At times, she stared at his open mouth, joking that a fly might fly in…not understanding that he could no longer close it. I just nodded my head and winked. Then I remember one time when she was quietly and earnestly studying him. She looked at me and announced, “I think that’s a good weight for him.” I didn’t nod. I didn’t speak. I looked at her managed a tiny smile.
The Week Afterwards
Dad died on a Thursday and I thought having a memorial service that Sunday would be a bit too soon. As it turned out, the funeral home was quite busy that weekend, anyway. We arranged for the service to be the next Sunday, October 2 from 1-2. I wanted a day and time convenient for the few people who might be able to join us. We were a tiny family of three…now two…with a few second cousins and a couple of Mom’s friends and neighbors.
Turns out it was a more difficult week for Mom than I expected. At first she seemed very accepting of what had happened. She wanted to be busy, so we spent some time shredding ancient receipts and utility statements and finished these sessions with Affy Taffy caramel apples. When I think back, I was rather surprised at how easily Mom made decisions about Dad’s memorial service…initially. After arrangements were made, she was often confused…thinking there would be “a viewing” and worried about having a meal for people who came to the service. She also worried about giving Dad’s underwear briefs to my son.
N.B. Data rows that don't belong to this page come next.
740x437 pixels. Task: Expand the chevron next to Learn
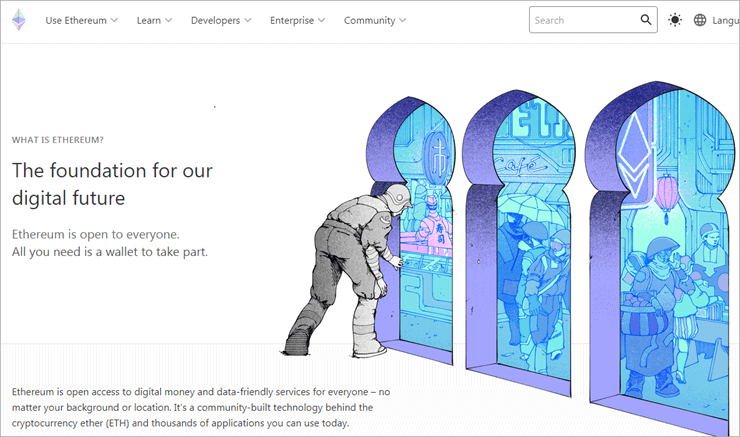(x=168, y=20)
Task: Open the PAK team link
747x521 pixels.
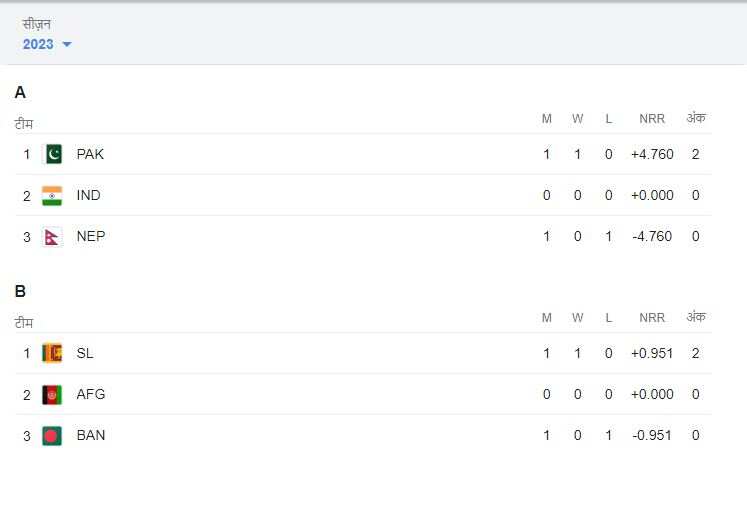Action: click(x=90, y=154)
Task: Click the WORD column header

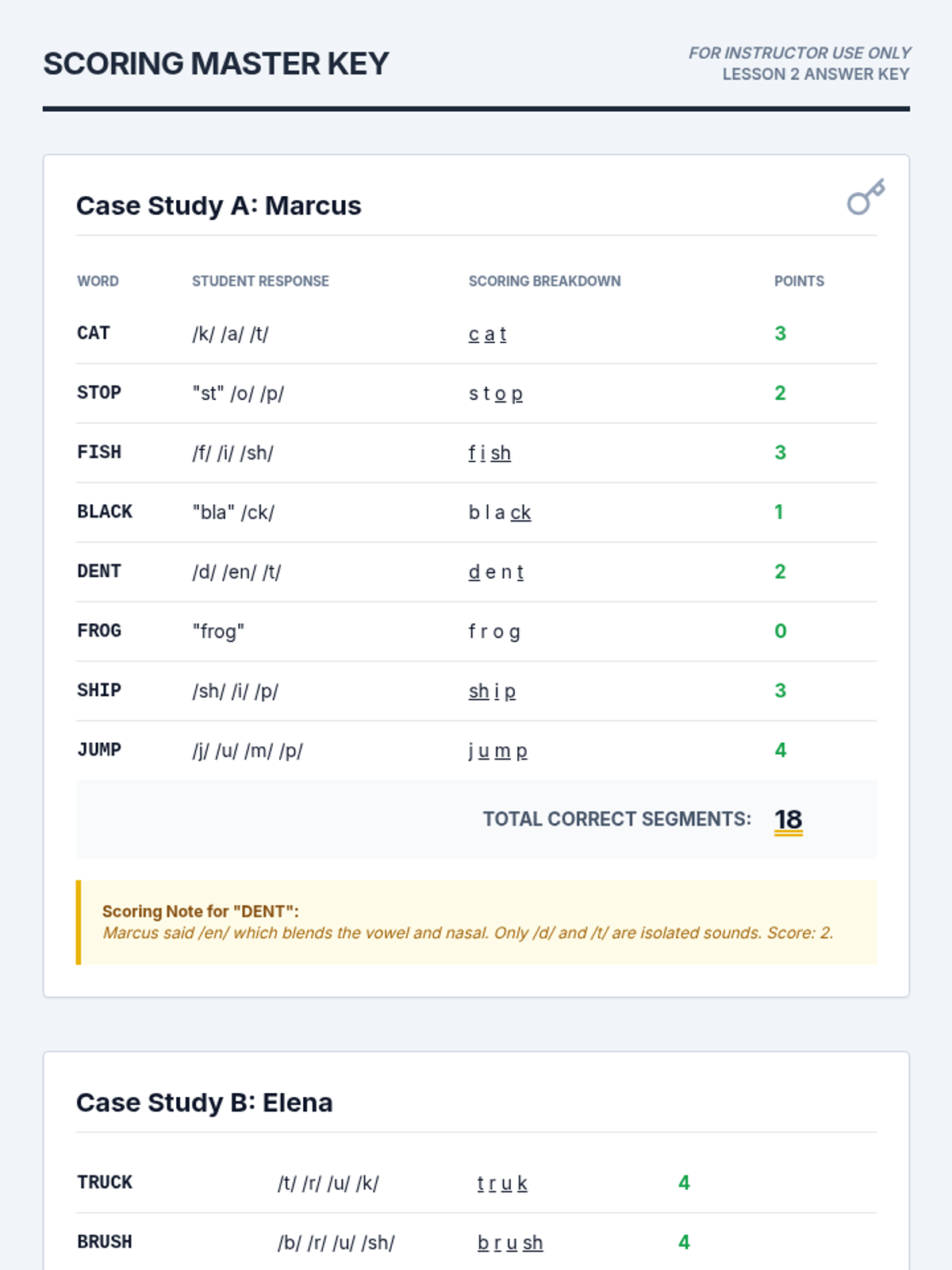Action: coord(98,281)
She was totally baffled when I suggested Adam probably would not be interested, that he probably liked a different style. “What about Dad’s coats?” she asked. “Sure,” I said. “Adam might use some and if not, he will find others who can use them.” She seemed pleased with that.
Memorial Service
We had about 20 people join us in honoring Dad. I led the service and started with asking folks to introduce themselves and tell how they came to know my parents. It was a nice beginning.
I followed with a talk of remembrances that ended in gratitude for a man who was a wonderful husband and father. Some memories made us laugh; some made us sigh. The only time I cried was when I spoke about Mom and me being with Dad when he received last rites. It was a very meaningful tradition to witness.
I ended the service with the following reading by Rabbi Alvin I. Fine
Sympathy
Birth is a beginning
and death a destination
And life is a journey:
From childhood to maturity
and youth to age;
From innocence to awareness
and ignorance to knowing;
From foolishness to desecration
and then perhaps to wisdom.
From weakness to strength or
from strength to weakness
and often back again;
From health to sickness
and we pray to health again.
From offense to forgiveness
from loneliness to love
from joy to gratitude
from pain to compassion
from grief to understanding
from fear to faith.
From defeat to defeat to defeat
until looking backwards or ahead
We see that victory lies not
at some high point along the way
but in having made the journey
step by step
a sacred pilgrimage.
Birth is a beginning
and death a destination
And life is a journey;
A sacred journey to life everlasting.